428 entry daha
  • genellikle her insanın pearl jam ile tanışması black adlı nadide parça ile olur. dinledikçe büyüleyen, iç acıtan bu ses kimin acep derken bir bakarsınız ki eddie vedder ile tanışmışsınız. akabinde jeremy, alive, once, why go, porch derken ten albümünü hatmetmetmişsiniz.

    ten'i kurcalarken unutulmaz pinkpop* ve mtv* performanslarıyla karşılaşırsınız ve bir süre de onların etkisinde kalırsınız. özellikle pinkpop performansını izledikçe orada olamamış olmanın verdiği acıyla kıvranırsınız.

    ten'den sonra vs, vitalogy, no code, yield derken iyice pearl jam'in içine girersiniz. ilgi alanınızı biraz daha genişleterek diğer grunge gruplarına da göz atarsınız. akabinde alice in chains, soundgarden, nirvana ile tanışırsınız. tüm bunlardan sonra açıp ebleh bir suratla singles izlersiniz.

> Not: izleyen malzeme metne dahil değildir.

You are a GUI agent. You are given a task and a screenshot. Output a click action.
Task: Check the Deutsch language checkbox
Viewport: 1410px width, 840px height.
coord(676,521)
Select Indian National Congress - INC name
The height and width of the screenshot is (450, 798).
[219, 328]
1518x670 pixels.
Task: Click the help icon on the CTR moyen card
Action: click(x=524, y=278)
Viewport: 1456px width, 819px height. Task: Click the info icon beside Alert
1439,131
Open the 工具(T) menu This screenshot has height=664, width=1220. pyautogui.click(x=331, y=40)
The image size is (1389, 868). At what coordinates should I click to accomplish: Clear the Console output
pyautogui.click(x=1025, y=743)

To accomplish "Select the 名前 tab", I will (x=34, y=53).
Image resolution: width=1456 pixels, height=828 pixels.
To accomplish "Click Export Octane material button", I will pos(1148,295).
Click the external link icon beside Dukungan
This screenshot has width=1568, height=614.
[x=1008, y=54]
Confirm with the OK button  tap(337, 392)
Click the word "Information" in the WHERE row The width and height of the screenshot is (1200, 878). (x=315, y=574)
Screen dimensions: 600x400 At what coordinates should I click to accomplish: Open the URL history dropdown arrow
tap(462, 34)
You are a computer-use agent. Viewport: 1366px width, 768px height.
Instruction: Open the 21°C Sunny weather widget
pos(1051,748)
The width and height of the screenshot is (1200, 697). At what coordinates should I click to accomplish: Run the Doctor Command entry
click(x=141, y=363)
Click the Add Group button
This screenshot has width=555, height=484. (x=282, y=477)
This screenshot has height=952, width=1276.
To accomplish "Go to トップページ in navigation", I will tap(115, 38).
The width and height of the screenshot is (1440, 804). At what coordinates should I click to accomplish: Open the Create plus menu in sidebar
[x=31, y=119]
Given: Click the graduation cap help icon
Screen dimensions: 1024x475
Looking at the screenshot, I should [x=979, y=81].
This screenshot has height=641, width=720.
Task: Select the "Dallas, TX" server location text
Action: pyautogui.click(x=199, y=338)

    diğerlerini tanıdıkça pearl jam sevginiz biraz daha kabarır. çünkü ilktir, biriciktir. bu gazla açıp bir pearl jam twenty* izlersiniz. tüm grup üyelerinin düşüncelerini ve tavırlarını gördükçe gözünüzdeki değeri üçe, dörde katlanır.

    pearl jam bir müzik grubundan çok daha ötedir. bir yaşam tarzının yansımasıdır. samimiyettir. eddie'nin dinleyicilerle paylaştığı şaraptır. yellow ledbetter gibidir pearl jam, nasıl anlamak, hissetmek istiyorsan onu alırsın.